[Passage source]:
::::::::
Combien de gens parlent d'inflation sans même savoir en quoi consiste l'inflation !
Et combien de gens crient à l'inflation lorsqu'ils entendent mentionner le Crédit Social, sans même savoir en quoi consiste le Crédit Social !
L'Écho du Bas St-Laurent, Rimouski, dans son édition du 13 juin 1941, page 2, écrit :
"Selon la doctrine chère aux partisans du Crédit Social, il aurait été plus simple pour le gouvernement d'imprimer de l'argent nouveau pour un montant de 600 millions de dollars plutôt que d'emprunter les épargnes du peuple."
Le rédacteur de ces lignes nous obligerait beaucoup en nous disant où il a appris que le Crédit Social demande de l'argent imprimé ; et quels créditistes acceptent que l'argent nouveau soit la propriété du gouvernement.
Un peu plus loin :
"Comme cet argent nouveau n'aurait pas créé un équivalent de richesse, il en aurait résulté que la valeur des biens d'échange aurait été frappée de majoration, c'est-à-dire que les prix auraient fait un bond proportionné à l'addition de monnaie fictive. Ce phénomène se serait produit, tout simplement parce que la monnaie fictive aurait déprécié la bonne monnaie."
::::::::
[Problème à résoudre]: Veuillez relever, dans le passage sur le Crédit Social, chaque expression distincte où le mot « argent » ou « monnaie » est accompagné d'un adjectif.

[Entrées de pointage de mots et d'éléments]:
::::::::
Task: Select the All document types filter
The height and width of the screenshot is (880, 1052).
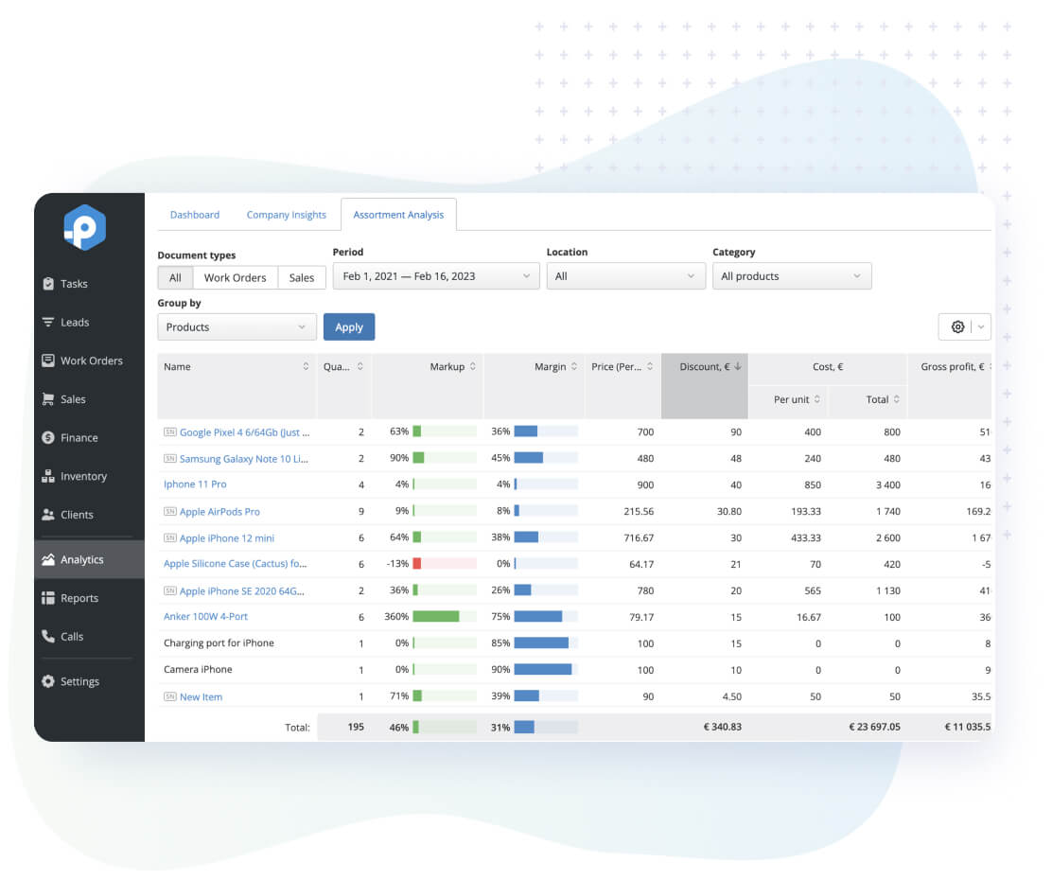Action: click(x=175, y=277)
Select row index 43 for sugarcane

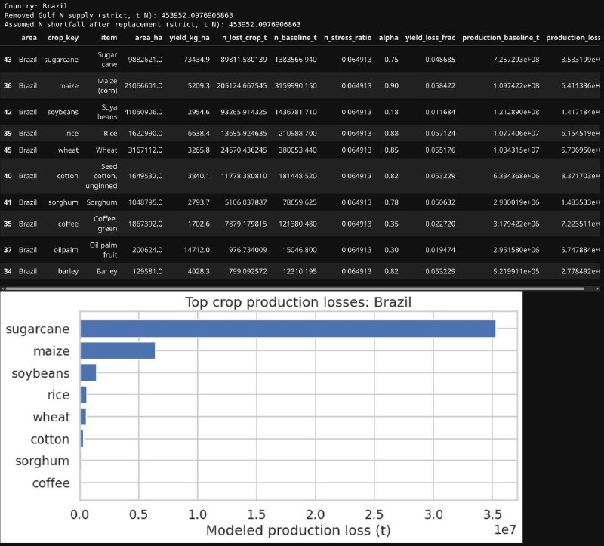(x=8, y=59)
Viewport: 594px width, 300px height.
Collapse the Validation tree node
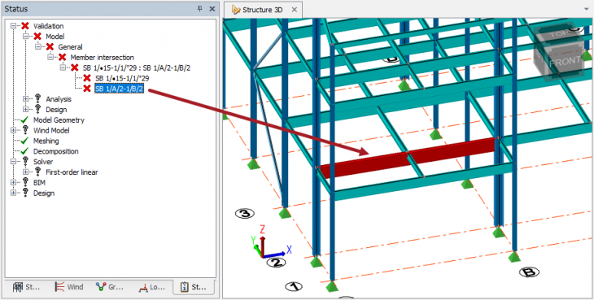(14, 26)
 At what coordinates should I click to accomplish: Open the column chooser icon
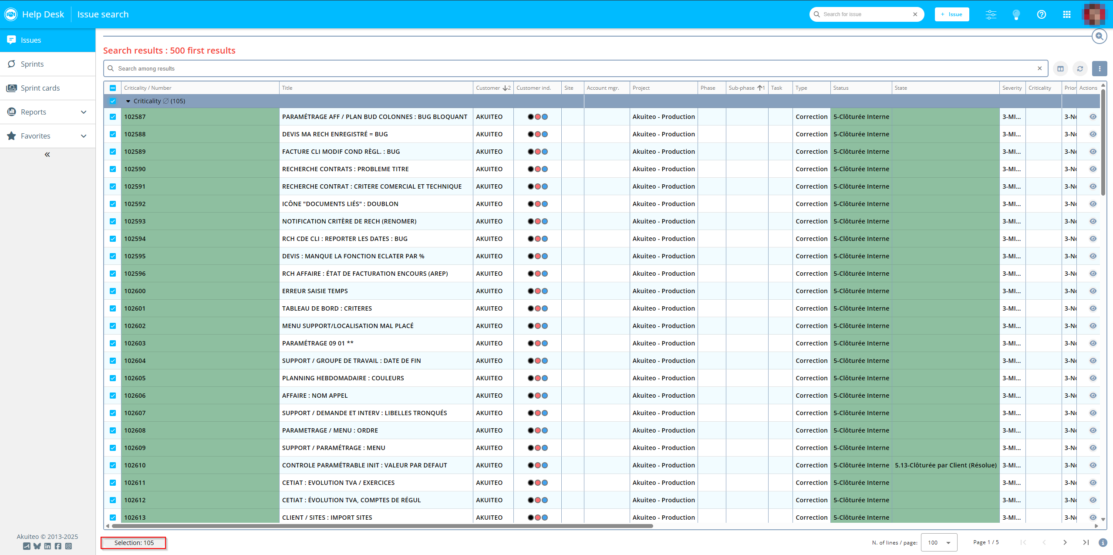[1060, 68]
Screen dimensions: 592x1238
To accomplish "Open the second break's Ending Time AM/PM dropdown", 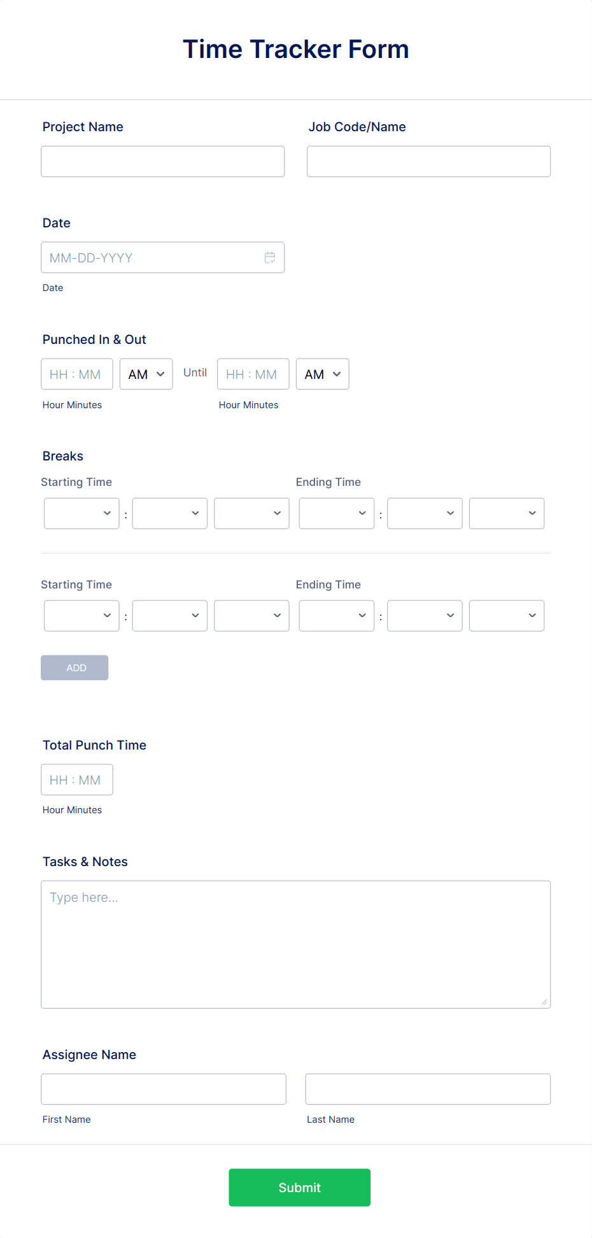I will tap(506, 615).
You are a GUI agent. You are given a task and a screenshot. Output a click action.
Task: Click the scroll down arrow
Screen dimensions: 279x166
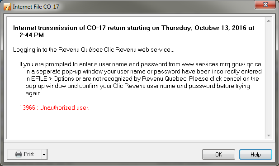(269, 136)
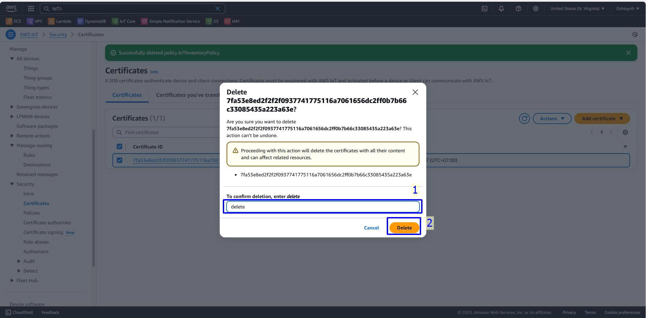Image resolution: width=646 pixels, height=318 pixels.
Task: Open the table preferences gear icon
Action: pos(625,132)
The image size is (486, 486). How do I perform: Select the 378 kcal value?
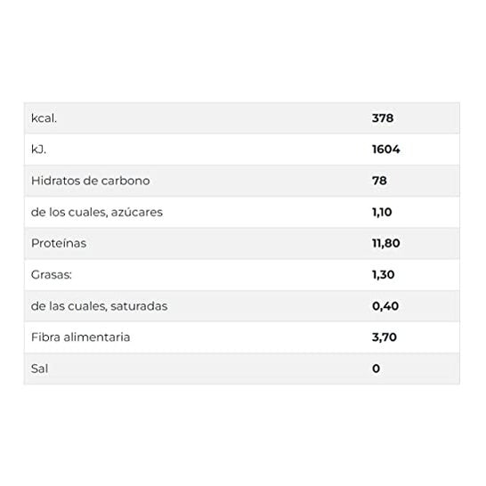(x=383, y=118)
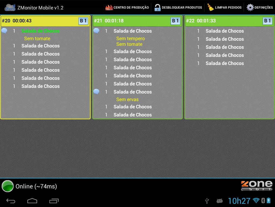Click the padlock icon for Desbloquear Produtos

pos(157,7)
::::::::
[Réponse attendue]:
- argent nouveau
- argent imprimé
- monnaie fictive
- bonne monnaie